Pogo 77 boss Nori celebrated the milestone of 100 releases on his label with a pair of TOM & BOOT BOYS reissues, the Demo 1995 and Demo 1996 EPs (POGO 100 and 101). Look, at the best of times T&BB aren’t exactly the most technical or innovative of bands and of course the early demos are even simpler than their later, more “polished” works but c’mon, that’s the appeal of these things! Demo 1995 is definitely the more shambolic of the two, highlighted by the one-note guitar solo in “Shut Up and Die” that goes on and on, and the way “We Are Still Punks” just kind of peters out like the band succumbed to drink mid-recording. Demo 1996 is a much more fully-realized model of T&BB, featuring faster, shorter songs that established the template for pretty much everything else the band has done since. The amount of f-words they were able to fit into “Fuck You” puts me to shame, and my swearing game is pretty on-point. These are deeply, unabashedly inessential but for the life of me I can’t imagine a single reason not to want them. In a world that is so constantly bleak and cruel, the cheerful formulas offered by TOM & BOOTS BOYS (beer=good, punk=good, beer+punk=everything) are more essential than ever.

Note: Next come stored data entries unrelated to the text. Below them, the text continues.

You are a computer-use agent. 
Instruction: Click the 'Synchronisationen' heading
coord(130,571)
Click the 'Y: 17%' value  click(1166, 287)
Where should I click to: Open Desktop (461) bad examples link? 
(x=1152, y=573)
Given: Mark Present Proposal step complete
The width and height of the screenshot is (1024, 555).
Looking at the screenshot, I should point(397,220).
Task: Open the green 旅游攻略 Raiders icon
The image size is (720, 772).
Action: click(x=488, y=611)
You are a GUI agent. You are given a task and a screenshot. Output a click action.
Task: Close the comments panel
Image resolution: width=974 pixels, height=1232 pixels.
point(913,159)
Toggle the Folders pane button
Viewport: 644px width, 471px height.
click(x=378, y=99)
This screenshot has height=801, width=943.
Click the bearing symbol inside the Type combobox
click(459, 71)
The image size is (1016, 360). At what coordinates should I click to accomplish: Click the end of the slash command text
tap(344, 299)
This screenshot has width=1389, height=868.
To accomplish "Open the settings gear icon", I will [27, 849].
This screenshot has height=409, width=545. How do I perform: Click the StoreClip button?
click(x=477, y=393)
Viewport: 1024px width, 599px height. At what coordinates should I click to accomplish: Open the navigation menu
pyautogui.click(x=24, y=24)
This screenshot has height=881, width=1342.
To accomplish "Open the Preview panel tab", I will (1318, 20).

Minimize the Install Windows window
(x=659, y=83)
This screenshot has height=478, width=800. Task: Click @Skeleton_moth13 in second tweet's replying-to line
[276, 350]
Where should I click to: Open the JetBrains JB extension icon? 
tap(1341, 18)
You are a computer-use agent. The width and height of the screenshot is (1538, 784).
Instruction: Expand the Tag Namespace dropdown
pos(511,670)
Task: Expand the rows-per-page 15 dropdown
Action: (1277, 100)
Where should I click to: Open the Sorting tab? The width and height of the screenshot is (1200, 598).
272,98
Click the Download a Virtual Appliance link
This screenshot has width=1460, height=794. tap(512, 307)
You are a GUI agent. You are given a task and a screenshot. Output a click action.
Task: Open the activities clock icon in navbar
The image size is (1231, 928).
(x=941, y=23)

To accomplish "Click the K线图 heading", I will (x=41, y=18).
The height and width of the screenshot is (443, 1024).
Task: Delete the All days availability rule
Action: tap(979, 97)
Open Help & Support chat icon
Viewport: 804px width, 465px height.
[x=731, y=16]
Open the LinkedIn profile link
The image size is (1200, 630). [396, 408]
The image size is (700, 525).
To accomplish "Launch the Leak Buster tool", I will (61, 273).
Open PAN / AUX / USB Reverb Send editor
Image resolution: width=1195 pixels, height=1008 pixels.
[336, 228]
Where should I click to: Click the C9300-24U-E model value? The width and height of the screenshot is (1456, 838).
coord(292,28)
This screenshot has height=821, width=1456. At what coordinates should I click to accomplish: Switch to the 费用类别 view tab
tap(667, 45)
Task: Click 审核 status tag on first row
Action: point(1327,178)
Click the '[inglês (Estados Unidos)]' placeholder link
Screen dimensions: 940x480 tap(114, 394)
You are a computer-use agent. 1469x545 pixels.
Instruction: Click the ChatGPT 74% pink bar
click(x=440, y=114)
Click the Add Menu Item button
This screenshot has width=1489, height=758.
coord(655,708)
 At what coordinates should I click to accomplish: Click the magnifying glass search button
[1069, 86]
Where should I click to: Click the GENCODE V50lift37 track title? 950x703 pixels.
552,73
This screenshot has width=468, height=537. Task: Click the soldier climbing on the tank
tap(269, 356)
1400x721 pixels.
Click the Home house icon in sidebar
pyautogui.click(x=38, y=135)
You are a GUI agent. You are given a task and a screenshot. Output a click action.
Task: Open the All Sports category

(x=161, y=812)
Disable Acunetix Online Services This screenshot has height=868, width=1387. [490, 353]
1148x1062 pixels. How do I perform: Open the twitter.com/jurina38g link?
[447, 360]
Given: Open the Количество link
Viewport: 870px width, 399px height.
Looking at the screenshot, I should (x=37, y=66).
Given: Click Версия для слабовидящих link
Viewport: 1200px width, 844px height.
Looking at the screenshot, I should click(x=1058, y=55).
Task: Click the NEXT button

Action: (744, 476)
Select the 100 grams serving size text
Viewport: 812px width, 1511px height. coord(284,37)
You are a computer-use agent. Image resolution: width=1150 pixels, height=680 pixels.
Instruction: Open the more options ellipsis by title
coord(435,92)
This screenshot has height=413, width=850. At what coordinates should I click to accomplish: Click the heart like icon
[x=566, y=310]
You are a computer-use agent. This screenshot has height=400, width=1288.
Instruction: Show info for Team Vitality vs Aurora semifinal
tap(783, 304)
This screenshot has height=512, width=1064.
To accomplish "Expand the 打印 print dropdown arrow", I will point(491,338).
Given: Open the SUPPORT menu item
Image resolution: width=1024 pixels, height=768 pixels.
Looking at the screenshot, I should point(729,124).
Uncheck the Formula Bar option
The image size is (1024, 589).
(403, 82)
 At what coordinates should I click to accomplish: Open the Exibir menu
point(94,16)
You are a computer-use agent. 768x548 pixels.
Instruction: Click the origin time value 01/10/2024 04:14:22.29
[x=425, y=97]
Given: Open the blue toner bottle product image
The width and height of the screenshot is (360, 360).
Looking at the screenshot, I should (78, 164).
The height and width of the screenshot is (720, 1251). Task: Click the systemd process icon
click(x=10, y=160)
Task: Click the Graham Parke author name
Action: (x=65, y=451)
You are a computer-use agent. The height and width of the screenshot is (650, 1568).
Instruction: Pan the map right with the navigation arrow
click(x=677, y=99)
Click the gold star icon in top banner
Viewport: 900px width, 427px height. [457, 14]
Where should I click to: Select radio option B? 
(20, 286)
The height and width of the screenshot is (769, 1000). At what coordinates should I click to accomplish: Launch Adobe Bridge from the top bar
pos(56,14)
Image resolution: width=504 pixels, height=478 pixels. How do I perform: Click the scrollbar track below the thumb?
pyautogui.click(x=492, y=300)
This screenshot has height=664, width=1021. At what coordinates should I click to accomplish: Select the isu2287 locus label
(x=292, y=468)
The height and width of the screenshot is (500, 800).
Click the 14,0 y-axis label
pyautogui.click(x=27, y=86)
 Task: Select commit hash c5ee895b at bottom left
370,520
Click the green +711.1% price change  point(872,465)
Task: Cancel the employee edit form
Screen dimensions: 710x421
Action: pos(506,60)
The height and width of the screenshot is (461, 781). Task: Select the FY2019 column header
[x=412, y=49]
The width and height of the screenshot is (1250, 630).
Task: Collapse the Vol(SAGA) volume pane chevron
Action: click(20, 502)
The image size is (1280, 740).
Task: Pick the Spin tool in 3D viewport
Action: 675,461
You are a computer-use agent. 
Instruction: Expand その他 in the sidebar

Reissue specialists FOAD Records are on another tear right now, I especially want to highlight the CRAWL NOISE Wall of Noisecore 1987/1989 LP because I’m not sure the ad copy or the online hype really captures just how nutty this record is both in terms of content and context. First of all, this is shit-fi of the absolute highest order, up there with the DECAY and GENOCIDE ASSOCIATION. The short version of the story is that back in 1987, when grindcore was just emerging as a genre, somehow a handful of Swiss dudes in a relatively rural area got together and formed one of the very first noisecore bands in history! This is pioneering stuff, just as if not more chaotic and extreme than their contemporaries 7 MINUTES OF NAUSEA and MERCILESS NOISE. The A-side features the band’s two “studio” demos (the second was recorded in a cowshed on a farm!), ultra raw, blurry whirlwinds of guttural vocals, cement mixer guitars and ridiculously fast drumming (the drummer would be poached by FEAR OF GOD when C.N. wound down). On the reverse, two of the band’s very rare live performances are captured, the first (7/7/87!) liberally scattered with covers of then brand-new NAPALM DEATH tracks, the second (29/2/88) much more focused and intense and devoted almost entirely to original material. This is a rare record where the inclusion of live material is really worthwhile and not just obvious filler. By the way, pay attention to the labels! This is one of those 45/33 LPs and it could be a very confusing experience for a listener who misses that. Fans of this kind of chaotic noisecore will also do well to check out F.O.A.D.’s recent reissues of Greece’s SOUND POLLUTION and the SOUND POLLUTION/7 MINUTES OF NAUSEA collaboration band INDUSTRIAL RESISTANCE for more of the same!
F.O.A.D. also did their Japanese reissue thing, this time tackling the excellent if somewhat scant discography of JANKY. The Dead Society 1983-1987 LP collects the band’s sole stand alone record, 1984’s incredible Low Life flexi disc. This is a real gem, notable for its strong international hardcore influences with a vocal style that wouldn’t be out of place on a contemporary Mexican or South American hardcore record and some riffing that is distinctly Scandinavian in style (along with a pretty blatant AC/DC rip at one point as well). By 1987’s split with MAD CONFLUX (another band whose discography was reissued by F.O.A.D.!) JANKY were very much at the forefront of the emerging and soon-to-be iconic Japanese hardcore sound, fusing metallic guitar solos and leads to aggressively catchy group choruses and epic songwriting, with vocals that are much more in the slurring tough guy style than previously. The live tracks that round out the record, culled from the Dirty Party gig compilation tape, are fairly rough recordings but capture the band at an interesting time, still transitioning between their earlier straight-up hardcore style and the new metallic direction by adding some quite shaky solos and gang choruses to the mix. These tracks are the weakest of the bunch but are still interesting due to context. The packaging is lovely as usual, with beautiful cover art that incorporates the included obi strip and a lovely booklet that reproduces all the art for the included records as well as photos and gig flyers.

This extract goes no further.